When considering any acquisition, one all-too-often only hears about the ‘easy’ (i.e. measurable) aspects; having the ability to fund the acquisition, benefits of ownership, synergies that could be realised and so on. No doubt in the imaginary scenario above all of these will have been examined pre-deal in minute detail as part of the acquisition due diligence process and integration planning. But is this really enough? What about respective decision making style, hierarchy, budgeting processes, attitude to risk, investment horizon, communication styles etc. How will Kalashnikov react to the cold winds of capitalism? All these point to the cultural profiles of the respective parties and sometimes these are so far apart that attempting to merge the two may be doomed to failure.
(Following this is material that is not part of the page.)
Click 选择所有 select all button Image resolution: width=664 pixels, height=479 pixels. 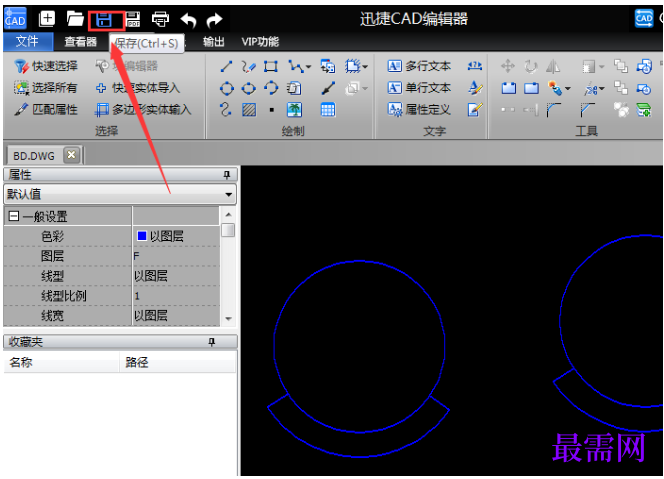[x=46, y=88]
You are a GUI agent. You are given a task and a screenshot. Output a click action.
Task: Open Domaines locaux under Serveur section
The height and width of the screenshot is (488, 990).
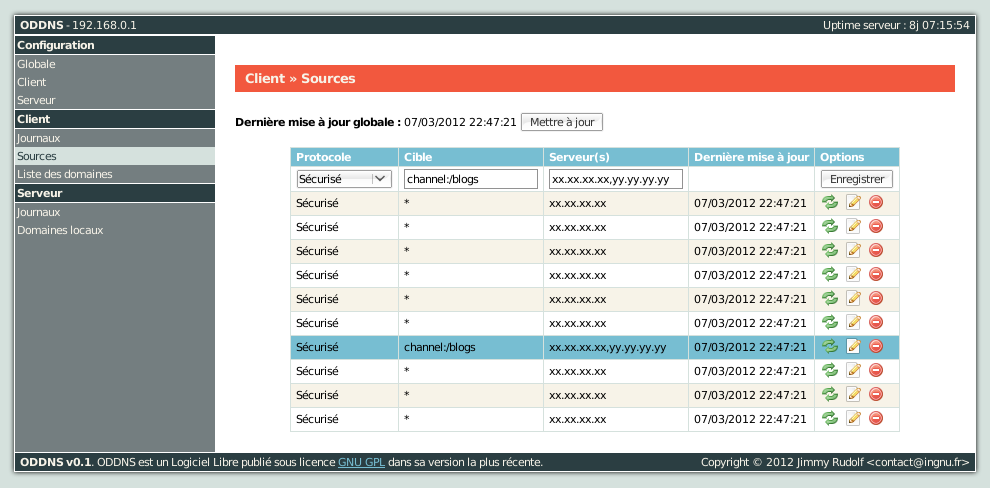pyautogui.click(x=60, y=230)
In fact cultural alignment is generally recognised as the most important factor in delivering and sustaining long-term value –especially post-merger in order to achieve deal benefits but also during transformation processes following growth.
So what can you do? Firstly, and arguably the most important element is to recognise the importance of cultural alignment. End-to-end cultural change post-deal is rarely achievable, and rarely necessary. On the other hand, targeted adjustment of specific cultural traits that will hamper efficient integration is a more effective and realistic approach. Cultural assessment is a necessary first step because it provides an objective insight into those key differences in how the organisations operate, an understanding of root causes/drivers, and how these traits might be different to what the combined business will require in the future. Use a cultural Snapshot Survey across wide employee base to generate a baseline understanding of potential ‘hot spot’ differences. Review existing processes, environment and documentation to supplement/validate understanding of current cultures.
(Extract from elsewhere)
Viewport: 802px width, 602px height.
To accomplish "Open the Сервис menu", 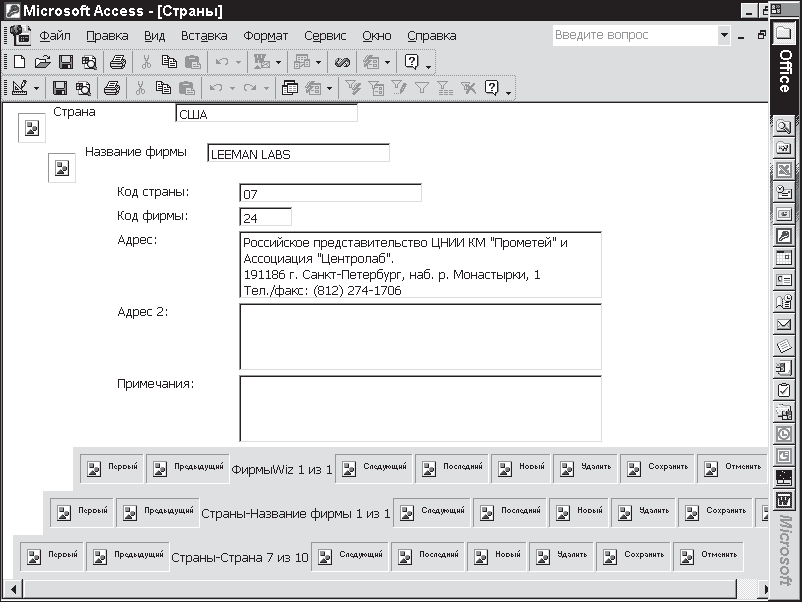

Further a clearly described vision on how the future culture should be is imperative for orientation. Executive Leadership should agree a clear vision statement of how the desired culture should look like in line with strategic objectives. Ask yourselves: How do we want to be? How do we want the market to see us?
Get employee Focus Groups to explore existing cultural differences and their root causes and have executive Leadership workshops to review results, agree future cultural traits, and confirm actions to align plan and agree tactical actions based on desired culture and survey results. Agreed actions should then become part of integration plan. Once the organisation understands which cultural traits should be adjusted (and which can/should be left alone), actions can be defined to perform ‘keyhole’ cultural change, not open-heart surgery. This approach also helps ensure that cultural definitions, issues and changes are hard and specific, so that they can be proactively addressed and shaped.
If you think this doesn’t apply to you or my imaginary tale is too fanciful, look back at the importance of other acquisitions in which cultural differences played a key part in subsequent integration failure or downstream difficulties; and in this case size really doesn’t matter – think HP and Autonomy, Daimler-Chrysler, Kraft-Cadbury and Glencore-Xstrata. When you set your sights on whatever target you aim at, cultural alignment effects all acquisition types irrespective of size, geography or, indeed, sector. In any case, my imaginary case is over; I understand today that the 49% stake in Kalashnikov has fallen into private hands.